Collected data
-- Opening Marker --

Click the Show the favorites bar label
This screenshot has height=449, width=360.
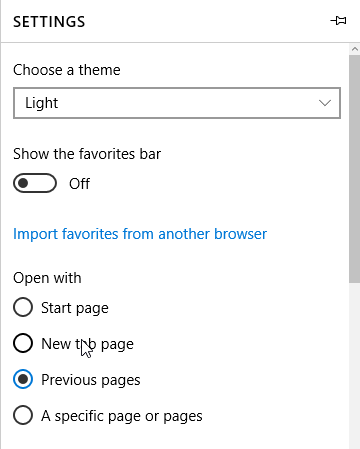pyautogui.click(x=87, y=154)
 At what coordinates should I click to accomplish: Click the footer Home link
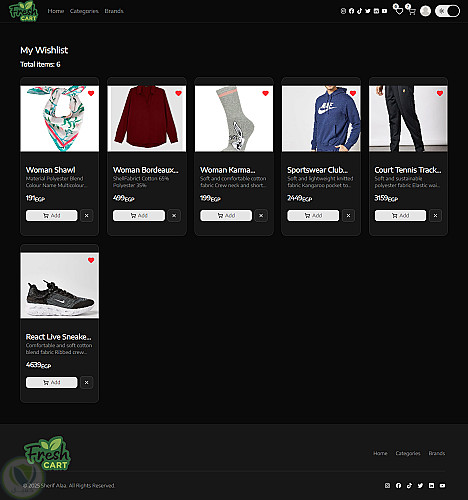(x=380, y=453)
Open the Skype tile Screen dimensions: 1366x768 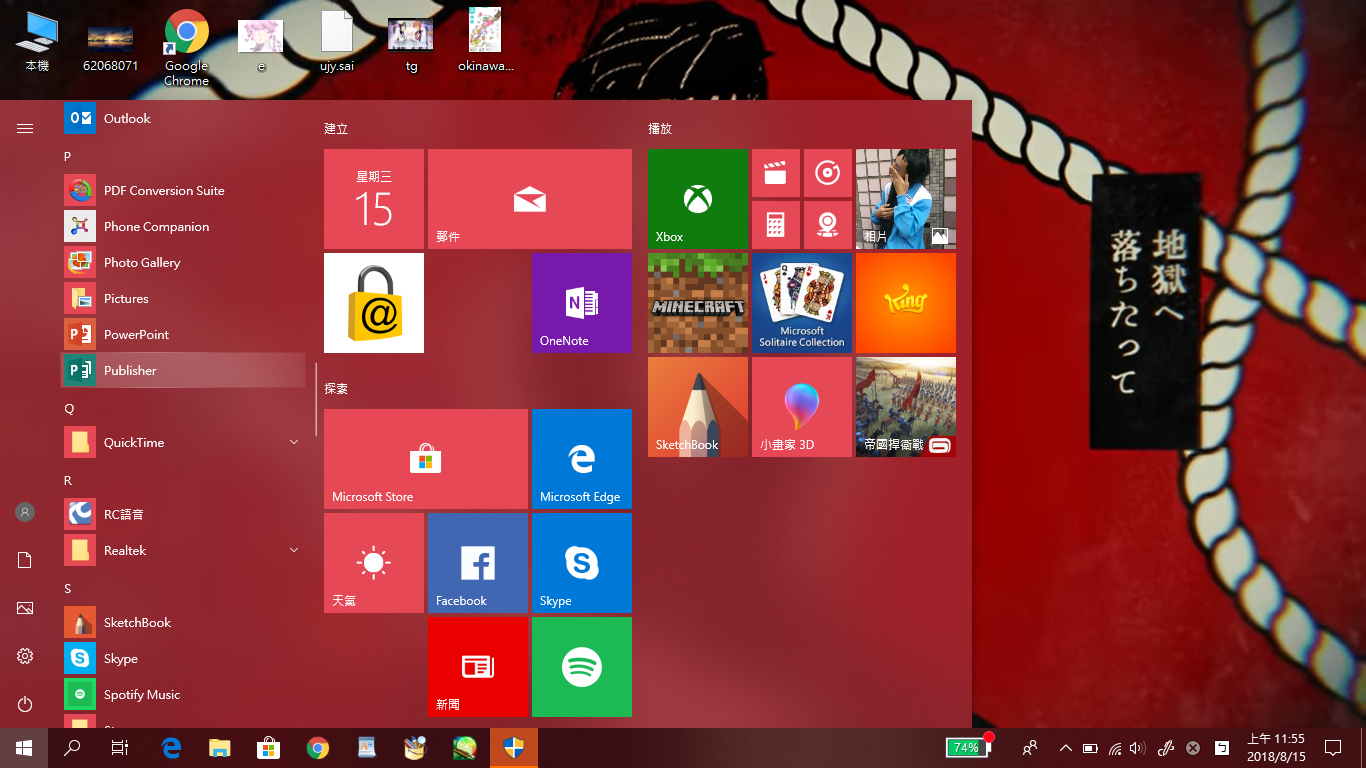coord(581,563)
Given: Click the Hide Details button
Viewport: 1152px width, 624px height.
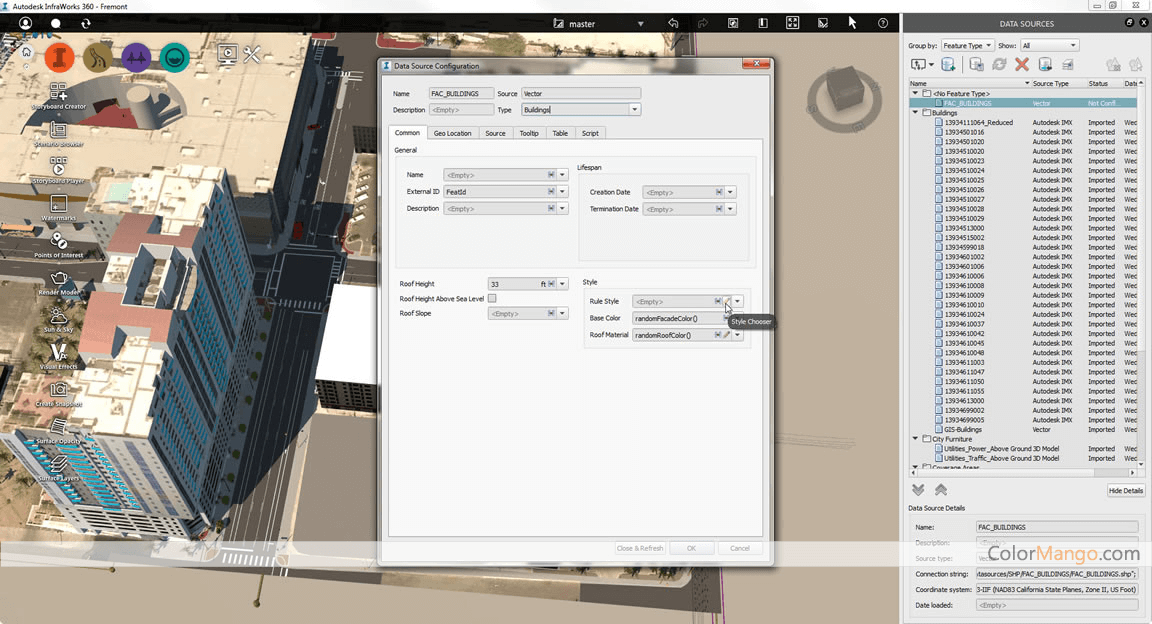Looking at the screenshot, I should pos(1125,491).
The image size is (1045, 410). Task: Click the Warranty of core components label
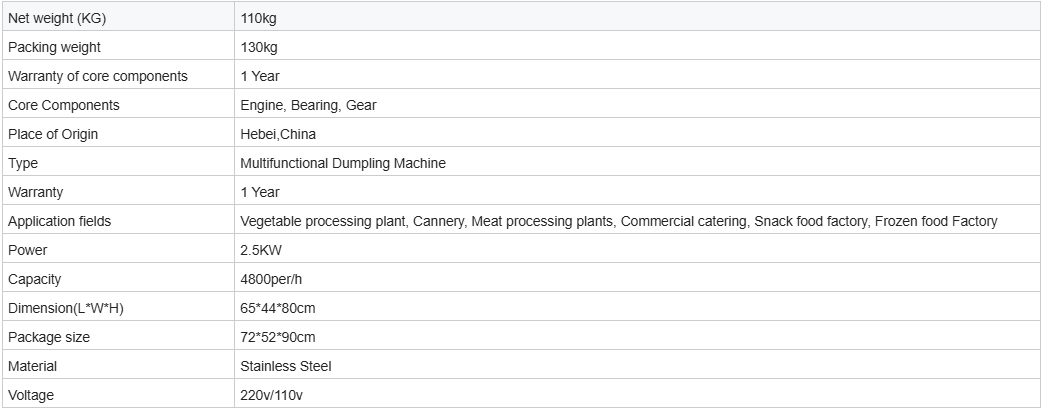click(97, 76)
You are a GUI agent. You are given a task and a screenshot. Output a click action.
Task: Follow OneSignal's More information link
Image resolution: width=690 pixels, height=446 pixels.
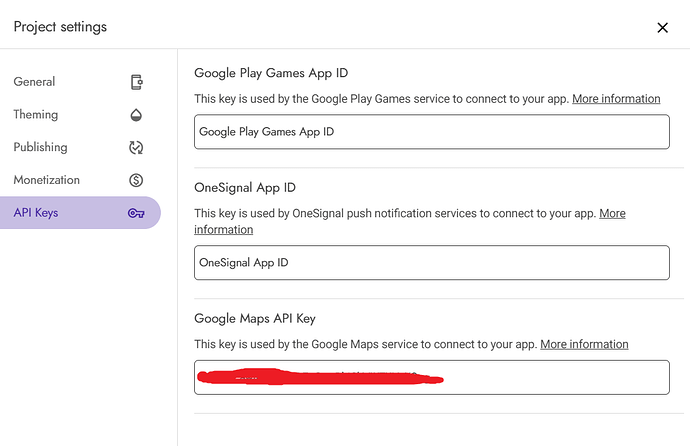coord(612,214)
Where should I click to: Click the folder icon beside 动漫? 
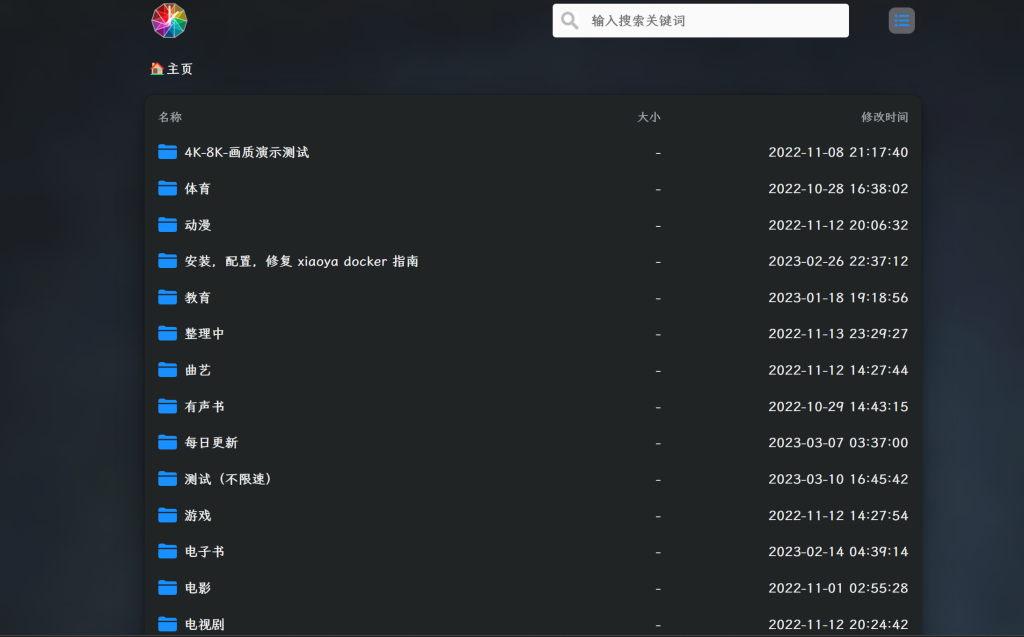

-- Closing Marker --

## WORK INSTRUCTION
Leave the pictures out, and copy exactly each line from the one containing "Task: Follow OneSignal's" through the final line of the data.

## RESPONSE BELOW
Task: Follow OneSignal's More information link
Image resolution: width=690 pixels, height=446 pixels.
coord(612,214)
Where should I click to: Click the folder icon beside 动漫? 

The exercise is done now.